Às vezes a gente precisa de pouco para mudar o estado de ânimo, radicalmente. Na verdade, eu precisei de apenas 30 minutos, na semana que passou, para deixar a tensão para trás e entrar no território em que a alma encontra conforto e abrigo.
O caso foi assim.
Eu havia ido dormir carregando um peso do qual nunca consegui me livrar: o de saber mais do que preciso para viver. O busílis: ter as informações, mas não chegarem juntas as provas daquilo que eu gostaria e precisaria muito divulgar.
O tema da frustração é recorrente em Alagoas: a violência cometida ou acobertada pelo centro do poder local, com expectativa de novos e trágicos acontecimentos, em que a impunidade já se prenuncia garantida. Confesso que me incomodo sempre e além da conta com esses acontecimentos - pelos antecedentes locais.
Deixemos de mistério.
Acordei e o dia estava cinza, até que resolvi ver os documentários que o canal da Revista Piauí no youtube já disponibilizou sobre o Maestro Soberano – uma indicação do Carlos Melo, aqui do Cadaminuto.
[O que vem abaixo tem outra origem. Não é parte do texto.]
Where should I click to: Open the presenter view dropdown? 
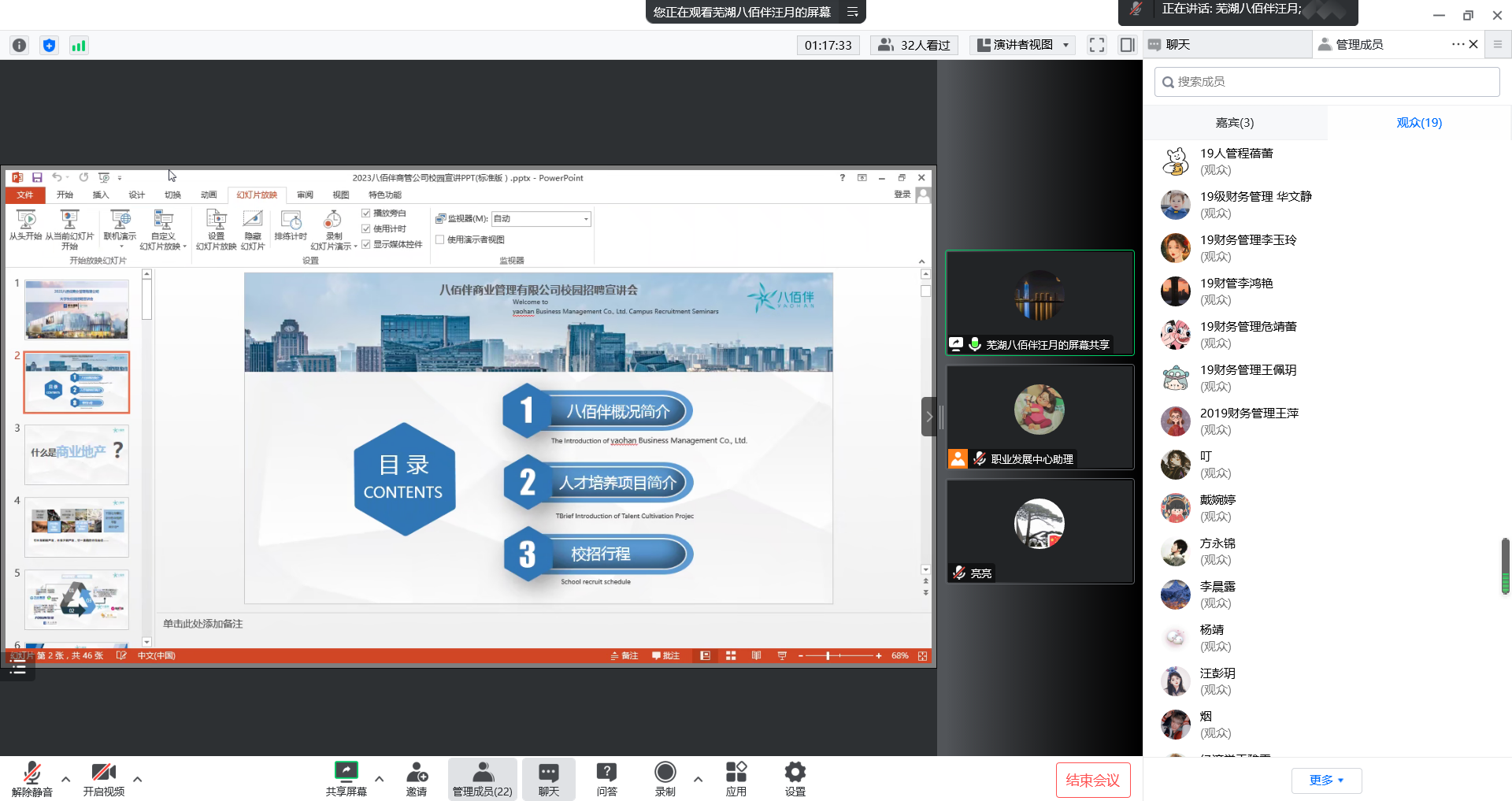tap(1023, 45)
Na verdade, são – ou serão ao final da série – seis aulas sobre a música de Tom Jobim, Brasileiro até no nome e também por isso universal.
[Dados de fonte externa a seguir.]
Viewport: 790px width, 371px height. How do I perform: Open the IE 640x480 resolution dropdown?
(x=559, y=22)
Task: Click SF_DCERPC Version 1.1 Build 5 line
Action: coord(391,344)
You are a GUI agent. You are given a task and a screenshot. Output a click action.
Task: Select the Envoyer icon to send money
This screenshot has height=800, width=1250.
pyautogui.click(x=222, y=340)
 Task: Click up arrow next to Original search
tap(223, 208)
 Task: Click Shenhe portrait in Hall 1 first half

Conduzidos por Arthur Nestrovski, músico, escritor, crítico e apaixonado por Jobim (desculpem-me, mas isso eu também sou), vamos descobrindo, a cada episódio, uma obra de arte ser desmembrada em outras, menores e insuspeitas, não menos belas, e que compõem um rico painel sobre a mais refinada MPB.
Acompanhando com o seu virtuoso violão a ótima e afinadíssima Paula Morelembaum, o músico exerce aqui o verdadeiro papel do crítico: explicar o que é possível ser explicado numa obra de arte, chamando o espectador para dentro dela, deixando claro que a paixão não acontece tão somente ao acaso. Se não emergem defeitos é porque o especialista não identificou. Fazer o quê?
(Fato é que muitos críticos fazem do fel a sua profissão de fé, confirmando Balzac, para quem estes eram os mais castigados pela vida, por conhecerem todas as regras, mas sem que soubessem jogar. Não é o caso, seguramente, do ótimo Arthur Nestrovski).
Vi apenas dois episódios, os disponíveis, mas já fiquei encantado e, de imediato, retomei o gosto pela lida da vida cotidiana, ainda que não tenha esquecido daquilo que me empurrou para baixo, animicamente.
O poeta Ferreira Gullar dizia, com muita sabedoria, que ninguém sobrevive sem um momento de alienação – entendendo esta como a saída momentânea da dura realidade. Ainda que a música do Tom seja a mais real manifestação do melhor talento brasileiro na arte campeã de popularidade entre todas (deixo claro que é apenas a minha opinião).
E já que falei em poeta, cito aqui mais um, do mesmo tamanho: Sidney Wanderley, a quem tenho como amigo e referência intelectual (ele lançou agora um delicioso pequeno-grande livro em prosa: Poesia etc. Vale a pena conferir).
Em uma conversa regada a cerveja, no último final de semana, revelei a ele que me dou por absolutamente satisfeito com o que produzi na música, um trabalho corriqueiro e que só haverá de sobreviver entre os mais próximos. Algo assim: está no meu tamanho como artista - e que bom que eu consegui atingi-lo!
Atualizando a nossa conversa: sou um compositor da planície; Tom Jobim é o Himalaia.